L&W Oyster Co. – New York, NY

Technically this isn’t a lobster roll. It’s a sandwich. And more specifically a lobster BLT. But more specifically than that, it’s OMFW (Oh My Fucking Wow). Served on a buttery toast, as opposed to a “hot dog bun,” which I’m not sure is required by the official lobster roll commission of Maine (if that even exists), then they spread a killer sriachi aioli and top it off with bacon, lettuce and tomato obviously. But what isn’t so obvious is how much one man can truly love a sandwich.

The Mermaid Inn

After having made this initial post so many people clamored on about Luke’s Lobster and how it deserved to be on this list so I finally tried it, and well, as you can see, Luke’s still isn’t making the cut on my update either. That said, just a few blocks away there is a very similar roll, clean and simple, like Luke’s. With a nice hint of vinegar, like Luke’s and that one IS making the list.  Mermaid somehow manages to play subtly like a seasoning virtuoso, allowing the lobster to shine in all of its lobstery glory, and yet still brings a little somethin’ somethin’ to the party with the most artful restraint. And thus, edging out Luke’s by a nose.

Red Hook Lobster Pound

 284 Van Brunt St. Brooklyn, NY 11231 • (718) 858-7650 • redhooklobster.com

IMG_4139

For a lobster roll in the city, there is only one better that I know of, Pearl Oyster Bar. That said, Red Hook has three types and all are varying degrees of holy shitter- the Maine Style (with mayo), Tuscan Style (with vinegar and herbs) and Connecticut style (with butter and paprika). Maine is normally the kind I’ve had in the past, but I have to say, the Connecticut (pictured) is the one to get. In fact, it’s an Ultimate. The Tuscan is also pretty great. And surprisingly, Maine is my least favorite of the three, but that’s more a reflection of how amazing the first two are, as opposed to how bad the Maine is.
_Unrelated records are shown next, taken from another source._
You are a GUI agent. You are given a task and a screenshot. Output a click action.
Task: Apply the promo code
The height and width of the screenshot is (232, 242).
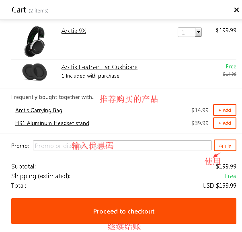(x=225, y=146)
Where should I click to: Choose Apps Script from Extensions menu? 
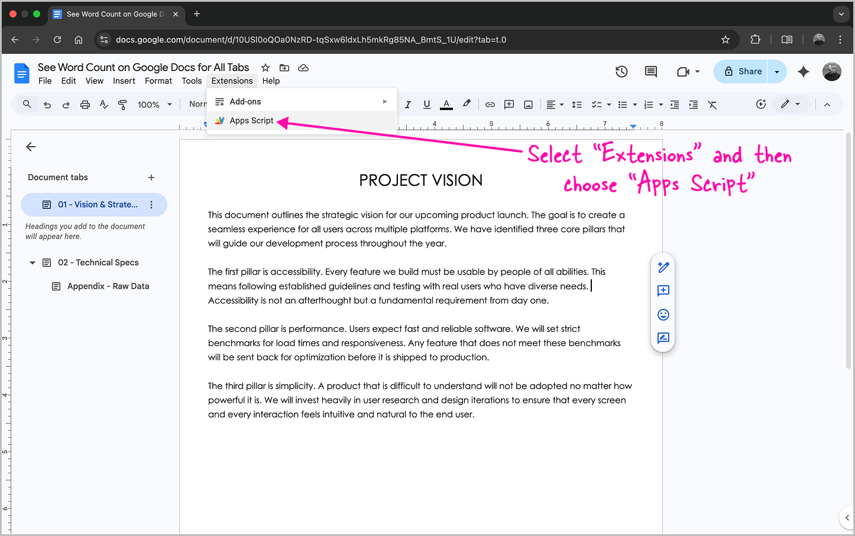coord(251,120)
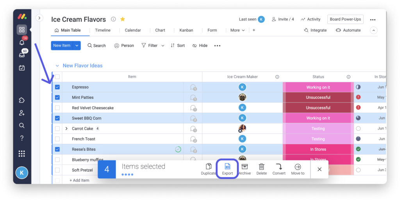Collapse the New Flavor Ideas group
The width and height of the screenshot is (400, 201).
(57, 66)
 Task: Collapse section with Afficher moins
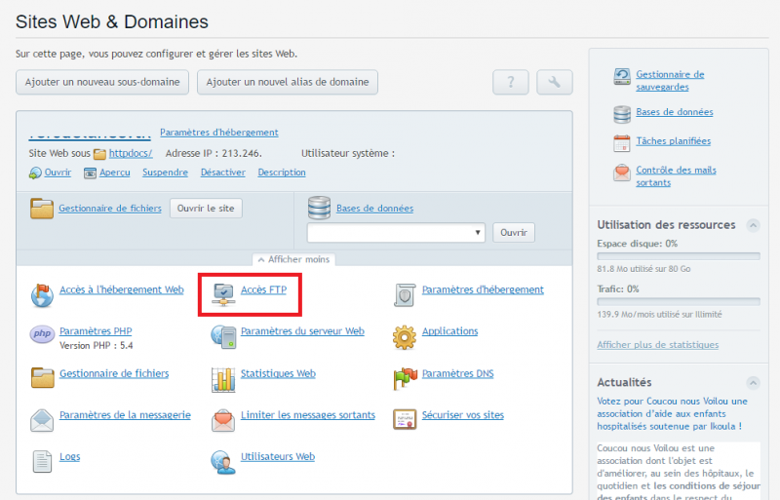point(293,259)
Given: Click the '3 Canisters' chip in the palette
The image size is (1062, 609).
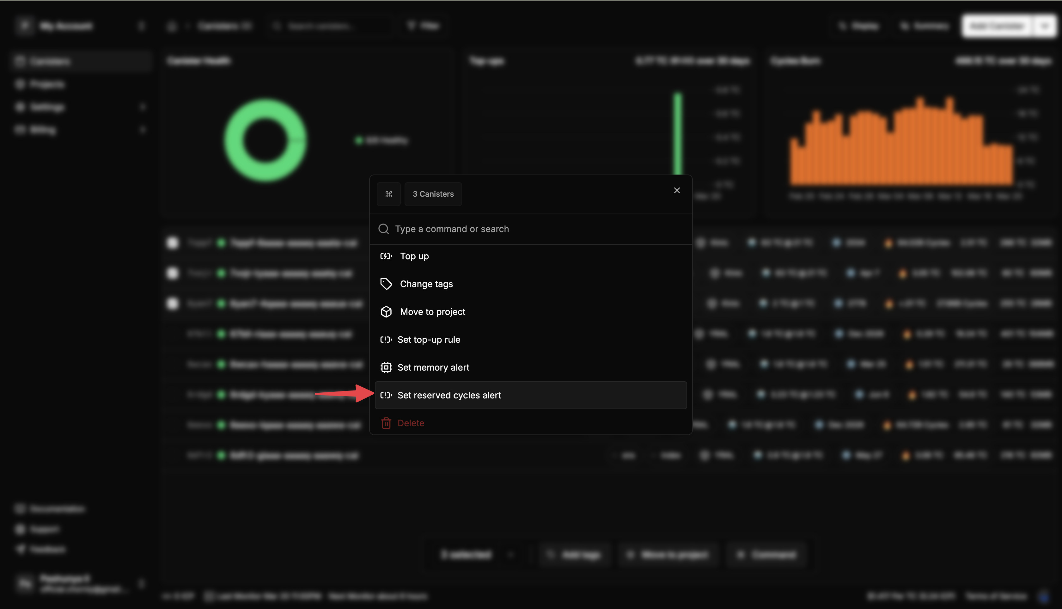Looking at the screenshot, I should (433, 194).
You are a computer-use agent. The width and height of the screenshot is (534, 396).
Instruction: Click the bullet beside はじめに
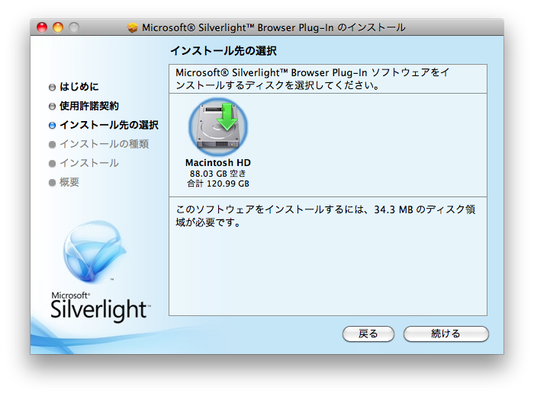point(52,88)
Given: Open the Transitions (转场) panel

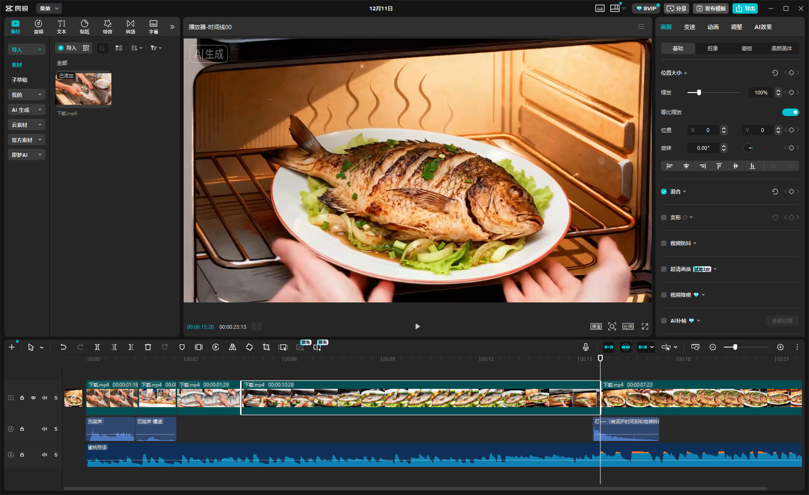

On the downside, 15 bucks for a lobster roll half the size of Pearl’s (which is only 4 bucks more) seems awfully steep. I usually need to eat two of Red Hook’s, they are so small. So, 30 bucks for lunch plus a drink starts to be more $$$ than $$.

As for other dishes, the shrimp roll is a big pass IMO. I like the cracked pepper on it, but it’s really not worth forgoing the main event. Nor is the lobster mac and cheese, which is so poorly done you can taste the fact that this was an afterthought on the menu with its giant lumps of lobster thrown half-assed on top of a very average mac. I think RH should just stick to their core competency.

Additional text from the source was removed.